Stored items from a collection:
━━━━━━━━━━

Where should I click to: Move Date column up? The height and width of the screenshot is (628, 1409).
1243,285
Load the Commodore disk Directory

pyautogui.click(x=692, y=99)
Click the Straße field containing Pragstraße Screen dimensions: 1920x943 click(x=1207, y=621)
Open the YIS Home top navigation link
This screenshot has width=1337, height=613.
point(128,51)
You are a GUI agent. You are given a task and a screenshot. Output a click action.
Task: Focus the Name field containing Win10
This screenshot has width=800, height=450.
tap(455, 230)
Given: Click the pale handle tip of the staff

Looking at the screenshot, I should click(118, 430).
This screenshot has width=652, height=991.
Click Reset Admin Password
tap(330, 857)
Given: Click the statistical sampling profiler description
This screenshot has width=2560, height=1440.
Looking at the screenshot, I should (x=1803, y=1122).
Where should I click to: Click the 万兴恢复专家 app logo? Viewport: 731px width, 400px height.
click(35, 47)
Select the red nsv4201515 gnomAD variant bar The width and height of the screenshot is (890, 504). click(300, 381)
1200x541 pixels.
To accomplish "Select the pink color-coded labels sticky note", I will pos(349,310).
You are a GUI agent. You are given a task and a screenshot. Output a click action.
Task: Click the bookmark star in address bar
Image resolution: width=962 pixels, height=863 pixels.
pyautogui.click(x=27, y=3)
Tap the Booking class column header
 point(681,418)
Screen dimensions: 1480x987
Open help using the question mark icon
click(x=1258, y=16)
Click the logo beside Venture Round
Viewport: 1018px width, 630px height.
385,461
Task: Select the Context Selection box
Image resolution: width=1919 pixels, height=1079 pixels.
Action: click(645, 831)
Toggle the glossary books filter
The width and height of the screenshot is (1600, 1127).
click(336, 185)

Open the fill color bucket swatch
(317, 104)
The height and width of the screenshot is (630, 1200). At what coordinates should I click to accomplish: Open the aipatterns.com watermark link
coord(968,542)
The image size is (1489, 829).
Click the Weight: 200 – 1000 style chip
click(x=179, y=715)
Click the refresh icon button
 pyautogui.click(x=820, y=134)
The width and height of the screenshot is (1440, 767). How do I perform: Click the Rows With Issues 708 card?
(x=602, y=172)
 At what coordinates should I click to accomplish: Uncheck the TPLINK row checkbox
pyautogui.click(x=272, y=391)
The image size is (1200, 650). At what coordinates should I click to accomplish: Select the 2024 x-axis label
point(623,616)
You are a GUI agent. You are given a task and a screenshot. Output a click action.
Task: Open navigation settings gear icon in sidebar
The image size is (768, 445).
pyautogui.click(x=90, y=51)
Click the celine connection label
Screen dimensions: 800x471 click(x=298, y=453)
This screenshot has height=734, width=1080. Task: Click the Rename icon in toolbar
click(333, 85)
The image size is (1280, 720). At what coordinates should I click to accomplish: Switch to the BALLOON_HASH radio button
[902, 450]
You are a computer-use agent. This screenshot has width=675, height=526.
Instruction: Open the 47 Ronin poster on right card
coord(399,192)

━━━━━━━━━━

== Brief ==
Transcribe the records above exactly, beginning at the line that contains "Given: Click the statistical" and ending with the line that contains "Task: Select the Context Selection box", both included, and nothing else.

== Answer box ==
Given: Click the statistical sampling profiler description
This screenshot has width=2560, height=1440.
Looking at the screenshot, I should (x=1803, y=1122).
Where should I click to: Click the 万兴恢复专家 app logo? Viewport: 731px width, 400px height.
click(35, 47)
Select the red nsv4201515 gnomAD variant bar The width and height of the screenshot is (890, 504). click(300, 381)
1200x541 pixels.
To accomplish "Select the pink color-coded labels sticky note", I will pos(349,310).
You are a GUI agent. You are given a task and a screenshot. Output a click action.
Task: Click the bookmark star in address bar
Image resolution: width=962 pixels, height=863 pixels.
pyautogui.click(x=27, y=3)
Tap the Booking class column header
 point(681,418)
Screen dimensions: 1480x987
Open help using the question mark icon
click(x=1258, y=16)
Click the logo beside Venture Round
Viewport: 1018px width, 630px height.
385,461
Task: Select the Context Selection box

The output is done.